The basic tasks of the lungs are to inhale oxygen and expel carbon dioxide. On either side of the chest, the lungs are set of two soft air-filled organs thorax. The Lungs inhale, air enters through the nose and travels by way of the trachea (windpipe) [9]. Alveoli are small air sacs located near the end of the bronchioles. During breathing diaphragm muscle that moves up and down in the chest, forcing air in and out of the lung [10]. The basic tasks of the lungs are to take in oxygen and expel carbon dioxide. Lung Structure is shown in Fig. 1 Lung Respiratory System Anatomy.
2 Review of Lung Disease
Lung diseases generally called respiratory diseases are disorders that affect the lungs, bronchi, and other elements of the respiratory system. Chronic Obstructive Pulmonary Disease (COPD) is a chronic illness that makes it difficult to breathe and a symptom of this disease was having trouble blowing air out from the lung [11]. It has two types of COPD, Emphysema and chronic bronchitis which are both caused by smoking; lung alveoli (air sacs) get damaged [11]. Asthma indicia of the lung muscles tighten and irritability, Airway blockage, Inflammation are illuminated [12]. Acute bronchitis causes nagging cough and mucus and the manifestation of this disease was infected of the lung's large airways (bronchi) [13]. Recognition by checking the oxygen levels in the blood, lung function test, Blood tests, chest X-ray is expounded [14]. Pneumonia causes difficulty to get enough oxygen into the blood while breathing. A sign of this disease was streptococcus pneumonia (bacteria) [15]. Diagnosis along with CT scan, X-ray of the chest, arterial blood gas test, sputum test, blood testing and pulse oximetry test is illustrated [16]. Pulmonary fibrosis disease causes shortness of breath [17]. Different types of crucial diseases that affect the lung are shown in Fig. 2 Lung Disease Infection Rate.

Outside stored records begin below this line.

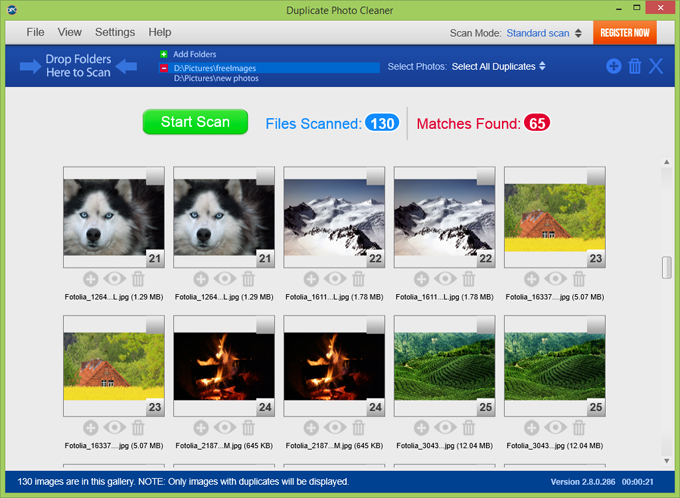Click the trash icon in the blue toolbar
This screenshot has height=498, width=680.
pos(634,66)
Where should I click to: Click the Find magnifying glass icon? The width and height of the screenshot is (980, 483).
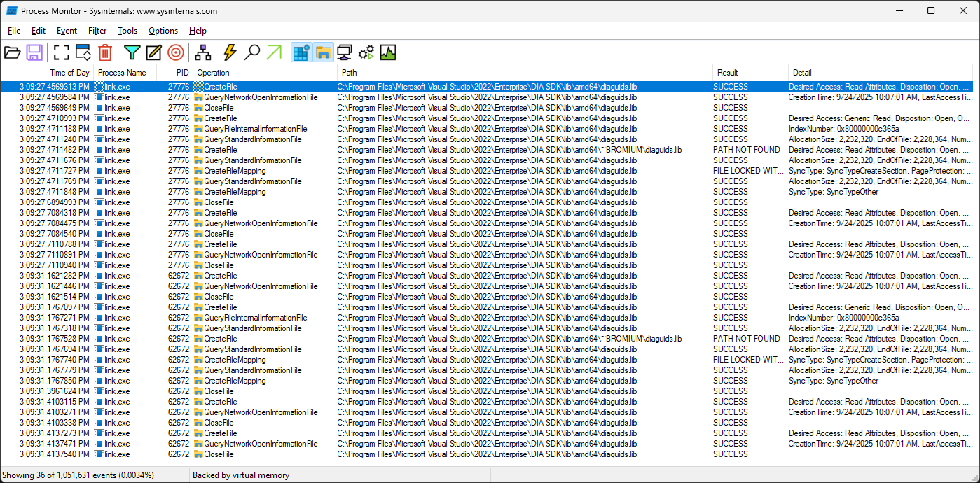251,53
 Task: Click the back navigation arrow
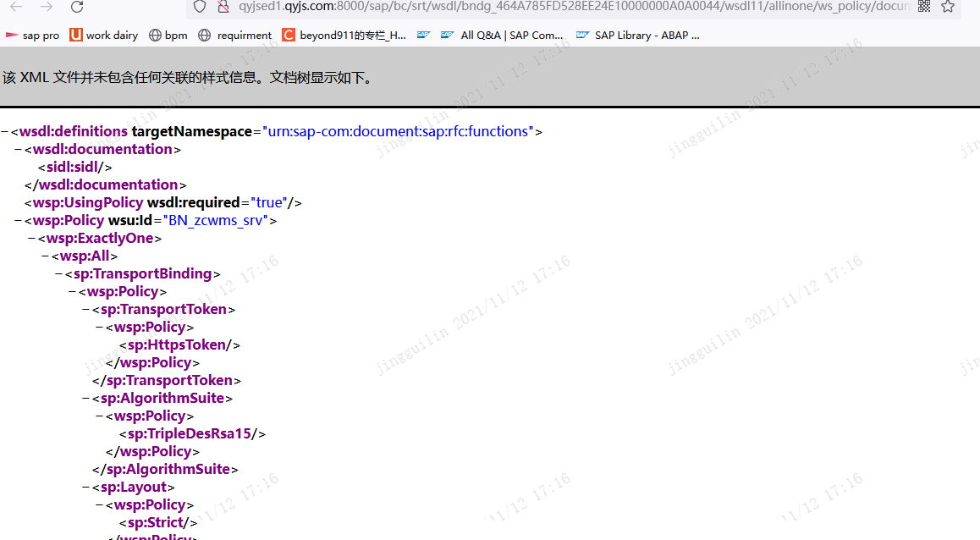[17, 8]
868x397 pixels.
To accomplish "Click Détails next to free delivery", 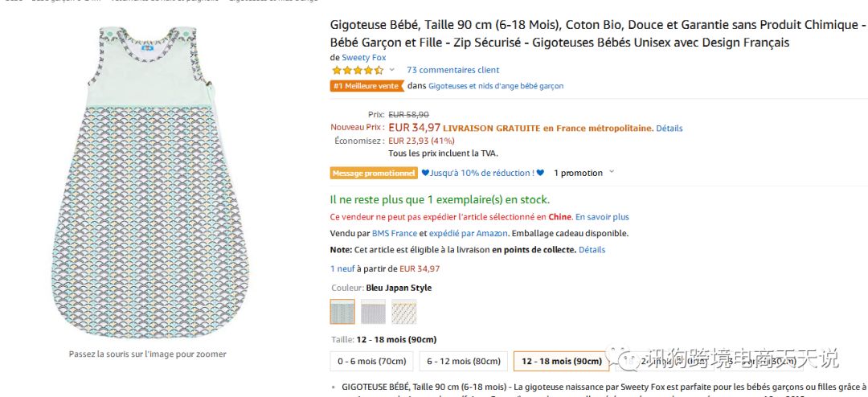I will click(669, 128).
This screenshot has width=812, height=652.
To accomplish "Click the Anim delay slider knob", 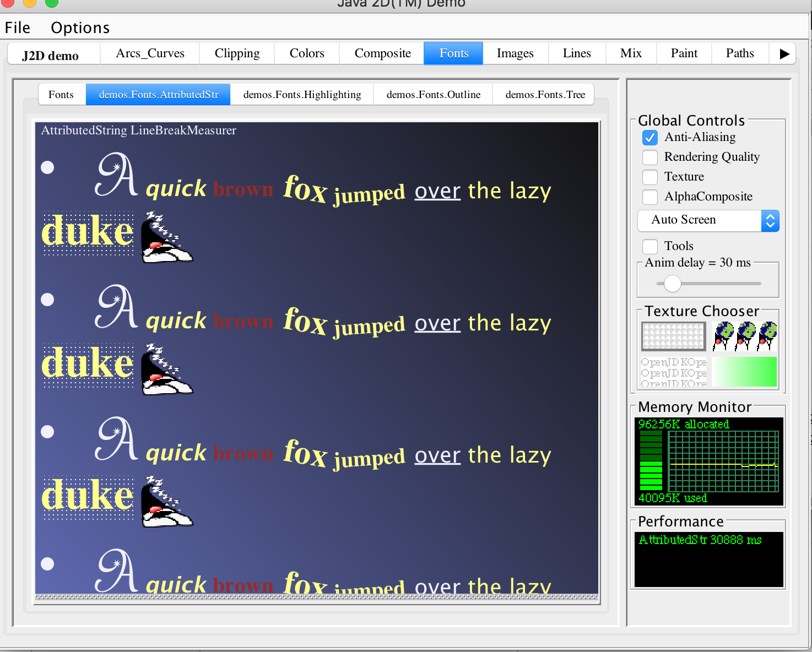I will tap(672, 284).
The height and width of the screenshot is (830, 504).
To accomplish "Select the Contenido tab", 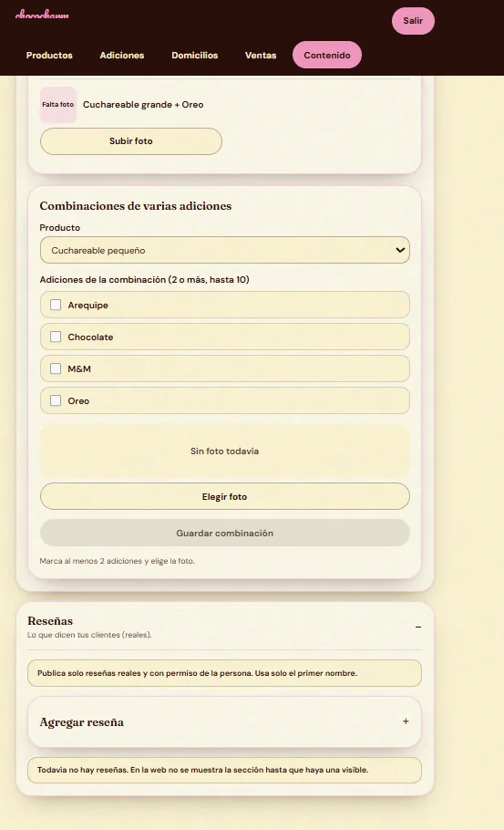I will pos(327,55).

Sarcoidosis disease causes inflammation in small regions of the lung. It is a sign of this disease was granulomas are abnormal lumps or nodules made up of inflammatory tissues. Blood tests, pulmonary function tests, HRCT scans, and upper body X-rays are all used to identify the condition discussed [18]. A thin membrane that borders the interior of the chest wall and the surface of the lungs is known as the pleura on X-rays, pleural effusions look white. Chest X-ray was used to make the identification [19]. Recognition by BMI Calculation, Skin fold callipers physical test is described [20].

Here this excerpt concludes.